Pull out each line of the data below that contains the word "screenshot".

## Material for this task
— START —

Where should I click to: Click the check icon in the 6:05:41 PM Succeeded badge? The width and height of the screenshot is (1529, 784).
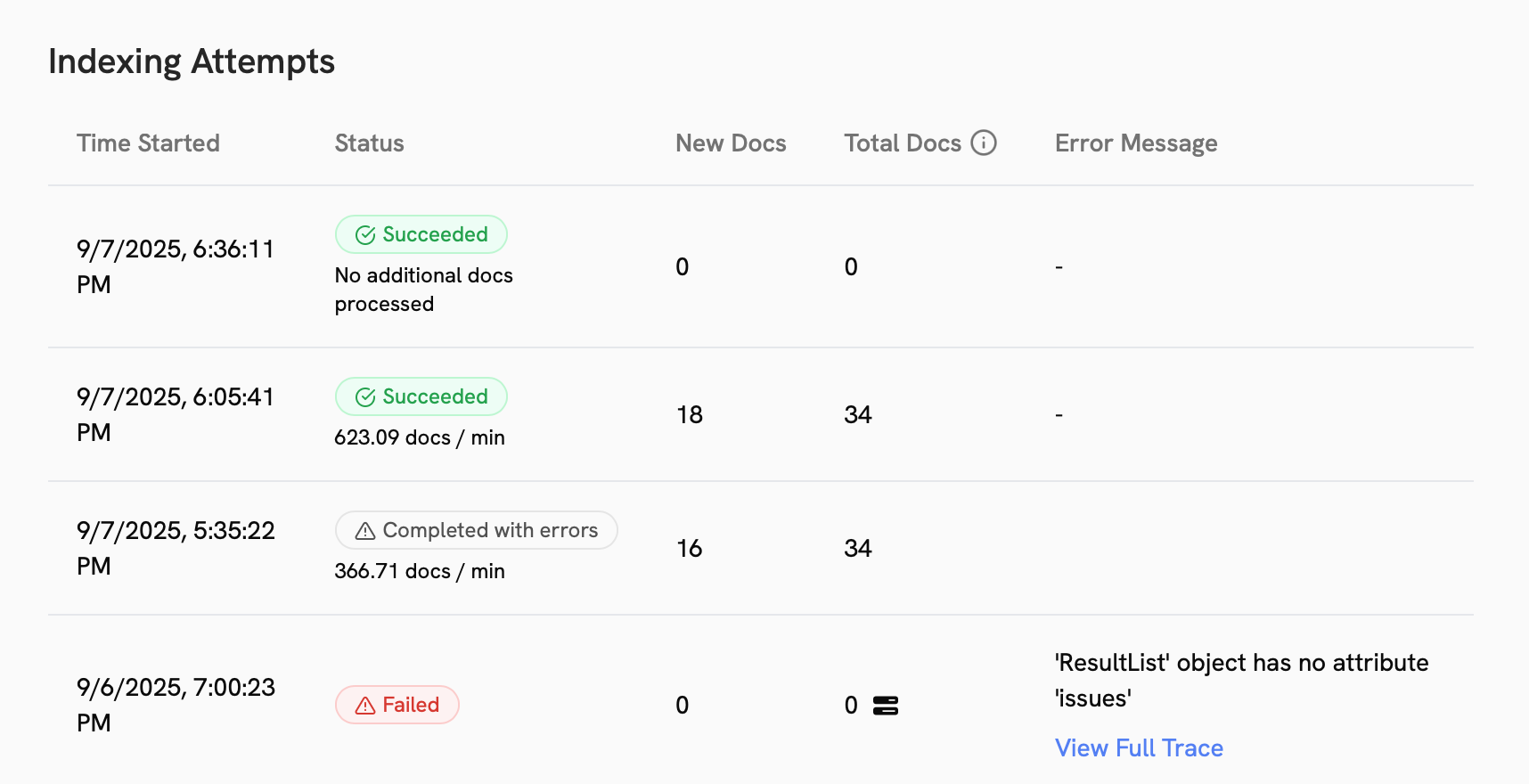(365, 396)
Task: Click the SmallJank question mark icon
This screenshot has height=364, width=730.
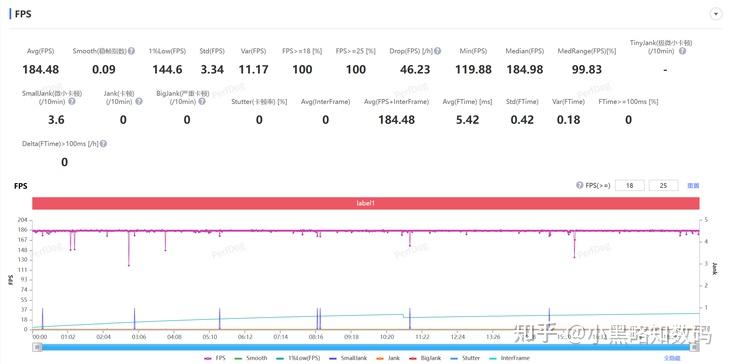Action: (x=72, y=101)
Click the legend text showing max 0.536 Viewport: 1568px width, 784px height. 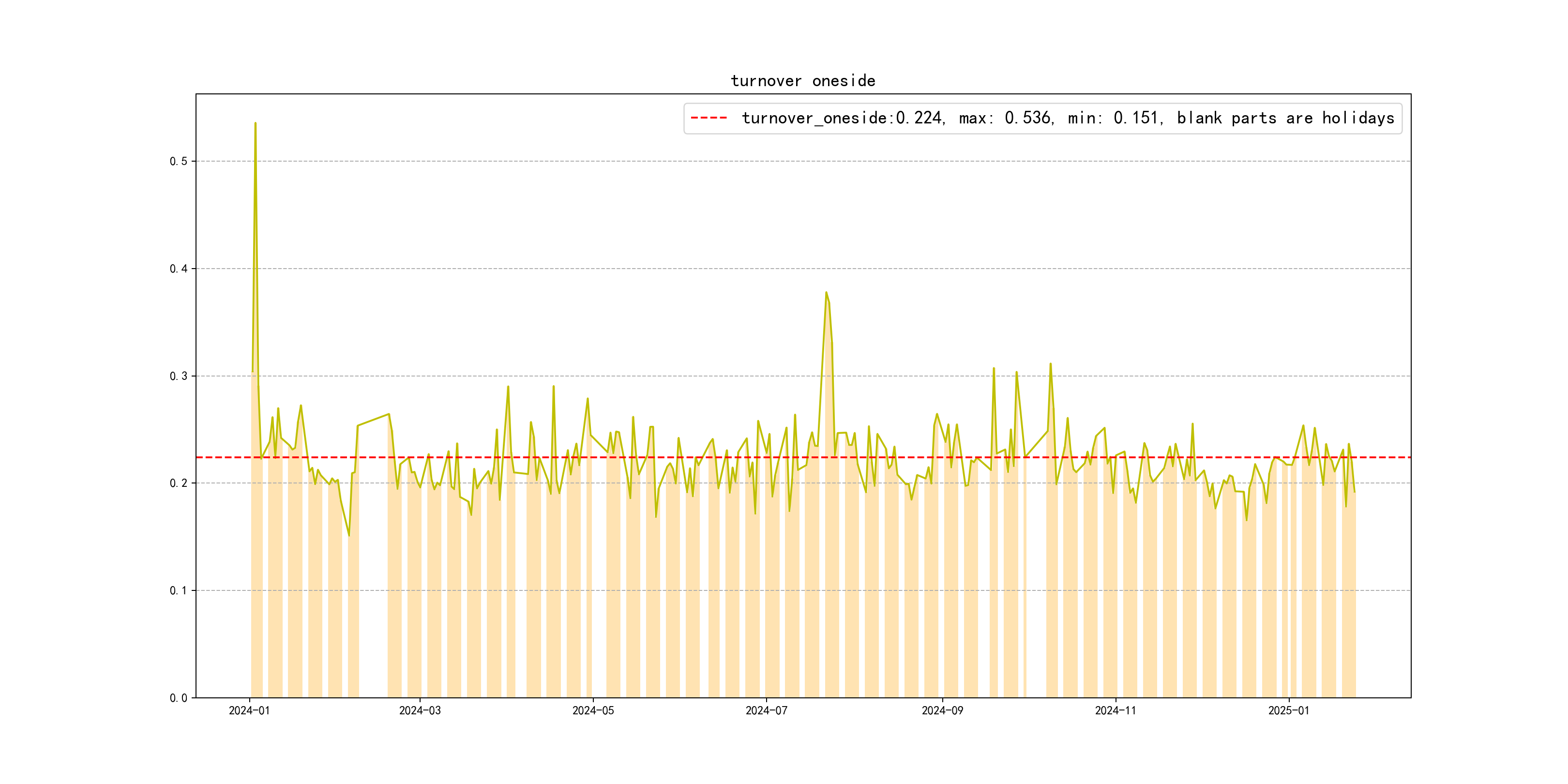[x=1006, y=118]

— END —

## Result of the task
Where should I click to: Click the check icon in the 6:05:41 PM Succeeded badge? The width and height of the screenshot is (1529, 784).
This screenshot has height=364, width=730.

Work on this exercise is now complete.